In the wake of the Colonial Pipeline incident, cybersecurity is getting stepped-up attention from policymakers, as well. One topic of interest is the Terrorism Risk Insurance Act (TRIA), the 2002 legislation that authorizes the federal government to backstop losses with private insurers in the event of a terrorist attack. Its mission is to ensure the continued availability and affordability of commercial property and casualty insurance for terrorism risks. TRIA has been reauthorized several times since 2002 and was most recently extended until Dec. 31, 2027.

TRIA is the subject of a potentially consequential study by the U.S. Government Accountability Office. The Treasury Department, which oversees the program, has never certified a cyberattack as terrorism. The GAO is studying whether it could be applied to cyberattacks.  

Smart buildings link physical, cybersecurity

Brisson contends that smart building technology, which is helping commercial properties adjust to pandemic-related changes, potentially increases cybersecurity risks. There are more contactless entries, elevators, inter- and intra-building systems that reduce emissions, save energy, improve preventative maintenance and control many other physical and now health and safety aspects of a commercial building.

“The Internet of Things has brought the physical security into the cybersecurity,” she said. “It is one thing now.”

Despite additional cybersecurity concerns, forward-thinking developers view the rise of smart buildings as a positive trend.

“Building apps, for example, can grant a tenant touchless, or near touchless, access to minimize contact in high-frequency touchpoints. You can access the garage, security turnstile, elevator, or even schedule a conference room through your phone,” said Clare De Briere, executive vice president at Skanska USA Commercial Development. “We believe that the more activated, livable and engaged with the community our buildings are, the inherently safer they will be.”

After the 9/11 attacks, office buildings around the world placed a new emphasis on security. That has produced changes in construction and design, particularly for high-profile new projects that might be viewed as targets of bad actors or otherwise be vulnerable to an emergency.

“Tall buildings have come a long way over the last two decades. The combination of high-tech solutions with common-sense measures will propel design and engineering innovations in the future,” said Russell Gilchrist, a principal with Gensler and expert on tall building design.

Those improvements range widely from improvements in elevator design; technology advances in pressurization to clear smoke faster paired with efficiently placed smoke sensors; and an increased use of composite structural systems such as concrete-encased steelwork.

One factor is a difference in fire resistance.

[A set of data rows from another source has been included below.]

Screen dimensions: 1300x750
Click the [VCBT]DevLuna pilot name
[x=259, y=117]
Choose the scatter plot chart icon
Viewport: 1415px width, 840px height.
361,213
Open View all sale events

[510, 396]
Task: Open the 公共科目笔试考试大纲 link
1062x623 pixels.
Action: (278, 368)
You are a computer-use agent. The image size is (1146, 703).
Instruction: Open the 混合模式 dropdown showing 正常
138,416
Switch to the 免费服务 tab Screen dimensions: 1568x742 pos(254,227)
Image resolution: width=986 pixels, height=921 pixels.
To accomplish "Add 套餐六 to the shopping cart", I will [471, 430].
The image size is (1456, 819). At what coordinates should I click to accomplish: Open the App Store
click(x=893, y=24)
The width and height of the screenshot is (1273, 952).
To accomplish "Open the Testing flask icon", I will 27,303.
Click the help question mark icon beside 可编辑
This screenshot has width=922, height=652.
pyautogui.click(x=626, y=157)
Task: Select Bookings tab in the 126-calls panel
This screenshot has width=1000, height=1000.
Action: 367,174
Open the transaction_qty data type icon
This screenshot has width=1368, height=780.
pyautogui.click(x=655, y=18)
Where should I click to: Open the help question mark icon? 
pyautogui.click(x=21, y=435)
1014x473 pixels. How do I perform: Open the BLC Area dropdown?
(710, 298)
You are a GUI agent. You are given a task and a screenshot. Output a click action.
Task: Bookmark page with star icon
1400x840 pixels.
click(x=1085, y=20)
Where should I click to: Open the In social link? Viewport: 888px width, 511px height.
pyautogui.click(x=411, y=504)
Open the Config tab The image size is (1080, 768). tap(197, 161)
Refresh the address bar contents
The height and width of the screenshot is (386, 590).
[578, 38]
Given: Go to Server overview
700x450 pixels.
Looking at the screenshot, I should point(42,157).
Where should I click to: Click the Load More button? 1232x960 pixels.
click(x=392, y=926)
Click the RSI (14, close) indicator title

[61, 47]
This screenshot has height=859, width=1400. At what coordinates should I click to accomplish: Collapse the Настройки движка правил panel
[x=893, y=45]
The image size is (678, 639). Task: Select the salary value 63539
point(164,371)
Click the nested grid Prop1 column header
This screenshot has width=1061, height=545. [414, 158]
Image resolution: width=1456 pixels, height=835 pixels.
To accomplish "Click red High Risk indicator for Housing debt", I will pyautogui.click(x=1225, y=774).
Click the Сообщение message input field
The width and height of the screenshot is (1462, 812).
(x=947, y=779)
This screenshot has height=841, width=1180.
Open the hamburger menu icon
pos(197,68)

Concrete offers inherent fire-resistant properties, while a steel-framed high-rise requires a regular maintenance regime to ensure compliance. “The risk for failure of the steel decreases when composite structural systems are used,” Gilchrist said. “The next generation in talls must now look at sustainability and resilience to climate change. The innovations in this space will, once again, change how we design for height and the human experience.”

Much has been written about the high-strength concrete used in the design of One World Trade Center for Silverstein Properties by David Childs of Skidmore, Owings & Merrill. Rising 1,776 feet, it is the nation’s tallest building. In addition to 2.6 million square feet of Class A office space, One World Trade offers restaurants, an observation deck and broadcast and antennae facilities to replace those lost with the Twin Towers.

While 9/11 has significantly impacted tall building design, high-strength concrete and heavily reinforced windowless podium were specific responses for the first new tower at the site after the attacks.

“It is very much a localized, symbolic and understandable response,” Gilchrist said. From what we see, to date, that response seems to be hyper-localized to the site in New York City. It is not the norm in tall buildings designed in Europe, Middle East and Asia, where most of the world’s tallest buildings are currently being designed and built,” he said.